To take the fear out of face-to-face connection, Rylee began hosting events. The first – a quiz night at Yellow Matter – sold out within 24 hours. Her second event, tonight at Bank Street Social, sold out in less than two.
Bank Street Social x Date Night Adelaide
48 Hindley St, Adelaide SA 5000
Thursday, February 8.
Doors open to the public at 9:30pm
For those more inclined to a nature-based activity, she’s started social hikes to get groups together on the weekend and stay active. The first one had 20 attendees.
“You know when you throw a house party or something and an hour beforehand you have this existential dread that nobody’s going to come, and everybody hates you?
“Yep, I had that panic both times.
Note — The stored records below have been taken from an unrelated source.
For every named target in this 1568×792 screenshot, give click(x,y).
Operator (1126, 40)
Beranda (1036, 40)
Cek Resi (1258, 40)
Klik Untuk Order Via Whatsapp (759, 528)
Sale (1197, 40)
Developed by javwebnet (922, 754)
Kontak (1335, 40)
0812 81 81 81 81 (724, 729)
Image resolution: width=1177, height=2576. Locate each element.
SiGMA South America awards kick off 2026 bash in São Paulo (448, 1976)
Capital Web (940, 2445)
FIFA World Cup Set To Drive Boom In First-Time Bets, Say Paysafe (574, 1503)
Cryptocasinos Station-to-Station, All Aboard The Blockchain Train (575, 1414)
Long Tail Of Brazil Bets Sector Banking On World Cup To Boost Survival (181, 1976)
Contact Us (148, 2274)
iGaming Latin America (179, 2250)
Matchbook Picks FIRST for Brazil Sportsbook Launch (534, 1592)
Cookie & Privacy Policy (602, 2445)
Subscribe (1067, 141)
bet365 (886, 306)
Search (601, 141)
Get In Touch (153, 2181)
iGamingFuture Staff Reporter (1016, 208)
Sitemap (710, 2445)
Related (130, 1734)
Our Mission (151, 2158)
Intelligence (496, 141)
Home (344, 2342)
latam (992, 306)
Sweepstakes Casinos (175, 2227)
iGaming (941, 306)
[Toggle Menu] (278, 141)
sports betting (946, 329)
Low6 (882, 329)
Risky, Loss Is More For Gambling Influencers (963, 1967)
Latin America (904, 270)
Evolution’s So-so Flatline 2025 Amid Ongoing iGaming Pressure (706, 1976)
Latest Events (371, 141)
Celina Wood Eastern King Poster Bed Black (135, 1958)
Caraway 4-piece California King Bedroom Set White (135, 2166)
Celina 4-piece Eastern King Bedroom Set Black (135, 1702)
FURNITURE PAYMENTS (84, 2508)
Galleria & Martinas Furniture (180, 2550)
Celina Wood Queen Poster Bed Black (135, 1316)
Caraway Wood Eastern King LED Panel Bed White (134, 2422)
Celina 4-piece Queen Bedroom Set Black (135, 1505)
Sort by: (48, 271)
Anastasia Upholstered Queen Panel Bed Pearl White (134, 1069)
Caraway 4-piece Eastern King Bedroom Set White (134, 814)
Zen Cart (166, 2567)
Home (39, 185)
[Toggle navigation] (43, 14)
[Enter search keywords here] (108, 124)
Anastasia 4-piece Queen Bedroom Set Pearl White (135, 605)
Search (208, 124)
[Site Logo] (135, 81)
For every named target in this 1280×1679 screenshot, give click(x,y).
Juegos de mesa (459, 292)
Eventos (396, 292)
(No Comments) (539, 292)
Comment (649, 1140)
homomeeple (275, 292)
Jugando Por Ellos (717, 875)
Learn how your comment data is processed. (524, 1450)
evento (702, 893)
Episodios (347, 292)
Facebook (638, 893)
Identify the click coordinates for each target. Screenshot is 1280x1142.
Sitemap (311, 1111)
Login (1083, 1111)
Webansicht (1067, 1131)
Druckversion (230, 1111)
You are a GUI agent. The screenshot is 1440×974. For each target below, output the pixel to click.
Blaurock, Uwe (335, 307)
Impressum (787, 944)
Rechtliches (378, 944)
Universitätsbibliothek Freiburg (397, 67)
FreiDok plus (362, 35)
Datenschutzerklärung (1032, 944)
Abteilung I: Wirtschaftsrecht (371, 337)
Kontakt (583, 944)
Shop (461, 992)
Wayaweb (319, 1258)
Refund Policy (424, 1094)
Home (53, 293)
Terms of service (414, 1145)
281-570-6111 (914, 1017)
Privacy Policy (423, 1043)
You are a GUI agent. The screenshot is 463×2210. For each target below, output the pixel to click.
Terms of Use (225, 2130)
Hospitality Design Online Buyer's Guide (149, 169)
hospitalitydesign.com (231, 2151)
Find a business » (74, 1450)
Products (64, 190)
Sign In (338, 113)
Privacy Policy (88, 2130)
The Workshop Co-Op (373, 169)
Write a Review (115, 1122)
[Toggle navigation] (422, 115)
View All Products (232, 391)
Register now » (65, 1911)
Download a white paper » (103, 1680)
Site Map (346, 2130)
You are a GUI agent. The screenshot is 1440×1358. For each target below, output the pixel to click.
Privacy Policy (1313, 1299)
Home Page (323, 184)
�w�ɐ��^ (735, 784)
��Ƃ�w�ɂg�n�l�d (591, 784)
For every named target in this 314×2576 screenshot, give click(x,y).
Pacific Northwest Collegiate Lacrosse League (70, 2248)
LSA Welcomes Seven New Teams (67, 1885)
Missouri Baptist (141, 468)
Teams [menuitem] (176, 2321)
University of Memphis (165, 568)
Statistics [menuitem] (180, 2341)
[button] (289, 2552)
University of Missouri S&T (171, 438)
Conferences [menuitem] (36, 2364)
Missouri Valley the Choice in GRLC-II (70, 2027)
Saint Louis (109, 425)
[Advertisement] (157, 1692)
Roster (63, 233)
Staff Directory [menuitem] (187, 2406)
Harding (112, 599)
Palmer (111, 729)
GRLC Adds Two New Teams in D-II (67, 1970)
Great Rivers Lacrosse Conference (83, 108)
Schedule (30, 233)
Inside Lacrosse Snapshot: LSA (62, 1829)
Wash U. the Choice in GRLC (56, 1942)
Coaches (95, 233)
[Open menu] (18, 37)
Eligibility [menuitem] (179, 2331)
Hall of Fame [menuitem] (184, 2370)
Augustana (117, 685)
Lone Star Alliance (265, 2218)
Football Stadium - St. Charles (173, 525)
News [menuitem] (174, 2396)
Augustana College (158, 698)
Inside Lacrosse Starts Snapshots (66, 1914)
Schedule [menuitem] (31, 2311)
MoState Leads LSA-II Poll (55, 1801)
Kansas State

I’ll have it again, I’m sure,” she admits with a laugh.
The Yellow Matter event was a collaboration with quiz group the Weekly Fifty. The Bank Street Social event is not a quiz night, with attendees aged 20-35 participating in a different activity that Rylee keeps secret from CityMag.
When attendees buy a ticket to Rylee’s events, they’re asked a few questions about themselves and what they’re looking for to help her curate the seating chart.
“We asked for a fun fact about you because then we use that fun fact to pair you with people who have similar things… it was so fun,” she says.
“One of my friends who I knew was going to put his fun fact as he really likes Lego and then there was this girl who said, ‘just looking for someone to build my Lego sets with’ and I was like ‘I’m going to sit you guys on the same table’ … they talked about Lego and went on a date later!”
But don’t confuse it with speed dating, which Rylee dislikes because of how much pressure it puts on individuals to force a conversation.
“[Speed dating] can sometimes become an interview process, I think you don’t have good ample time to assess the vibe, I’m a big vibes girlie,” she says.
Instead, she groups tables of six based on what guests are looking for to “leave the training wheels on”. Rylee says groups of six aren’t as intimidating as a larger group, but not too small and intimate that they emulate an awkward double date.
She includes icebreakers and conversation starters, such as handwritten coasters with pick-up lines on them, lovingly written herself – or in the case of her first event, frantically scribbled the day of.
As for why she thinks our city has gotten around her events so quickly?
“Adelaide is one of those places where you grow up with people or you go to school with people and then it’s really difficult to get outside of those bubbles,” Rylee says.
“I’m a big advocate for there being no disadvantage to connecting with new people.
“I don’t believe that if you have enough friends, you suddenly don’t need to worry about making new ones, I think that it only benefits you to have positive interactions with new people.
“If you’re saying from a purely selfish standpoint, just because one day it might benefit you. One day, you might need to call that person up so they can, I don’t know, fix your car.”
Date Night Adelaide’s event at Bank Street Social tonight is sold out, but they’ll open the doors to the general public at 9:30pm if you’re eager to meet people who have built up the confidence to strike up a chat with a stranger.